TASK MATERIAL:

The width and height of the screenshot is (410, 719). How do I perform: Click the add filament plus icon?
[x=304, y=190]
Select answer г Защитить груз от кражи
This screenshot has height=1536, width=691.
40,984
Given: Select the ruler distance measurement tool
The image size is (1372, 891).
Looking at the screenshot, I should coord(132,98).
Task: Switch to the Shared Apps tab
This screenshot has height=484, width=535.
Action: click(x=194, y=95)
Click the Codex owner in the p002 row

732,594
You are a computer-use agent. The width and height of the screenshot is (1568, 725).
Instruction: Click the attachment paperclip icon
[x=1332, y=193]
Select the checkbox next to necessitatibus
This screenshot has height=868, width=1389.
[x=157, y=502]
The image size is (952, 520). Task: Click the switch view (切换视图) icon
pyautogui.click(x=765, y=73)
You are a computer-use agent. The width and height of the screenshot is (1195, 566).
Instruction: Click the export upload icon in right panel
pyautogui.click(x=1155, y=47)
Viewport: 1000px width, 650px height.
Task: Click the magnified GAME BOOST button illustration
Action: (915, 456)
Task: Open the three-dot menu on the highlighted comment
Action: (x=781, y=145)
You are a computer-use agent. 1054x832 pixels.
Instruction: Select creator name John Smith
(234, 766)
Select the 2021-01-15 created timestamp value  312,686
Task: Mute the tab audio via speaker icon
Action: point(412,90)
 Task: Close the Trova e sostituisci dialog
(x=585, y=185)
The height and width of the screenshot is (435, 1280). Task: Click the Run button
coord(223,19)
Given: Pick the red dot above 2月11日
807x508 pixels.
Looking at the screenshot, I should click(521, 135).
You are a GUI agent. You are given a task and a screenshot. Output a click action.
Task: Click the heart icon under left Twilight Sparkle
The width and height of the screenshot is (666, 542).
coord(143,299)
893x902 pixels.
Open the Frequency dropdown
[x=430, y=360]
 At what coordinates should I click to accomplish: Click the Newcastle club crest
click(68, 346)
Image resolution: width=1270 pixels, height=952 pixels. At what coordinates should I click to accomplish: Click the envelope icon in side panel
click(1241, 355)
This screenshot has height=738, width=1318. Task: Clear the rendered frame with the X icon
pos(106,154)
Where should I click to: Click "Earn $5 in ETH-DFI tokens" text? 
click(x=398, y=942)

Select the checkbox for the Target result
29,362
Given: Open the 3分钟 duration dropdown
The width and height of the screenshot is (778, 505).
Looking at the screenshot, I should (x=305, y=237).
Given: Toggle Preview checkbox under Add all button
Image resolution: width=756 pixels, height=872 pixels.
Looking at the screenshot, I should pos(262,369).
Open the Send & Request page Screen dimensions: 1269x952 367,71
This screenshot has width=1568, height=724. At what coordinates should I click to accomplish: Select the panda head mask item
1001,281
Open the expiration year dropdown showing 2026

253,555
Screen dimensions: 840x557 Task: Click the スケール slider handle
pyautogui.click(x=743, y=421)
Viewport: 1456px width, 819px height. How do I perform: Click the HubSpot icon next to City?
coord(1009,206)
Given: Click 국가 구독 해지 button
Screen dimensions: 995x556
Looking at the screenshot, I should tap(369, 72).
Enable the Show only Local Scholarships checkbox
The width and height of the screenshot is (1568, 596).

THE PROBLEM:
This exercise calls for every record above to be written out again exactly.

RESPONSE BELOW:
The width and height of the screenshot is (410, 719). How do I perform: Click the add filament plus icon?
[x=304, y=190]
Select answer г Защитить груз от кражи
This screenshot has height=1536, width=691.
40,984
Given: Select the ruler distance measurement tool
The image size is (1372, 891).
Looking at the screenshot, I should coord(132,98).
Task: Switch to the Shared Apps tab
This screenshot has height=484, width=535.
Action: click(x=194, y=95)
Click the Codex owner in the p002 row

732,594
You are a computer-use agent. The width and height of the screenshot is (1568, 725).
Instruction: Click the attachment paperclip icon
[x=1332, y=193]
Select the checkbox next to necessitatibus
This screenshot has height=868, width=1389.
[x=157, y=502]
The image size is (952, 520). Task: Click the switch view (切换视图) icon
pyautogui.click(x=765, y=73)
You are a computer-use agent. The width and height of the screenshot is (1195, 566).
Instruction: Click the export upload icon in right panel
pyautogui.click(x=1155, y=47)
Viewport: 1000px width, 650px height.
Task: Click the magnified GAME BOOST button illustration
Action: (915, 456)
Task: Open the three-dot menu on the highlighted comment
Action: (x=781, y=145)
You are a computer-use agent. 1054x832 pixels.
Instruction: Select creator name John Smith
(234, 766)
Select the 2021-01-15 created timestamp value  312,686
Task: Mute the tab audio via speaker icon
Action: point(412,90)
 Task: Close the Trova e sostituisci dialog
(x=585, y=185)
The height and width of the screenshot is (435, 1280). Task: Click the Run button
coord(223,19)
Given: Pick the red dot above 2月11日
807x508 pixels.
Looking at the screenshot, I should click(521, 135).
You are a GUI agent. You are given a task and a screenshot. Output a click action.
Task: Click the heart icon under left Twilight Sparkle
The width and height of the screenshot is (666, 542).
coord(143,299)
893x902 pixels.
Open the Frequency dropdown
[x=430, y=360]
 At what coordinates should I click to accomplish: Click the Newcastle club crest
click(68, 346)
Image resolution: width=1270 pixels, height=952 pixels. At what coordinates should I click to accomplish: Click the envelope icon in side panel
click(1241, 355)
This screenshot has height=738, width=1318. Task: Clear the rendered frame with the X icon
pos(106,154)
Where should I click to: Click "Earn $5 in ETH-DFI tokens" text? 
click(x=398, y=942)

Select the checkbox for the Target result
29,362
Given: Open the 3分钟 duration dropdown
The width and height of the screenshot is (778, 505).
Looking at the screenshot, I should (x=305, y=237).
Given: Toggle Preview checkbox under Add all button
Image resolution: width=756 pixels, height=872 pixels.
Looking at the screenshot, I should pos(262,369).
Open the Send & Request page Screen dimensions: 1269x952 367,71
This screenshot has width=1568, height=724. At what coordinates should I click to accomplish: Select the panda head mask item
1001,281
Open the expiration year dropdown showing 2026

253,555
Screen dimensions: 840x557 Task: Click the スケール slider handle
pyautogui.click(x=743, y=421)
Viewport: 1456px width, 819px height. How do I perform: Click the HubSpot icon next to City?
coord(1009,206)
Given: Click 국가 구독 해지 button
Screen dimensions: 995x556
Looking at the screenshot, I should tap(369, 72).
Enable the Show only Local Scholarships checkbox
The width and height of the screenshot is (1568, 596).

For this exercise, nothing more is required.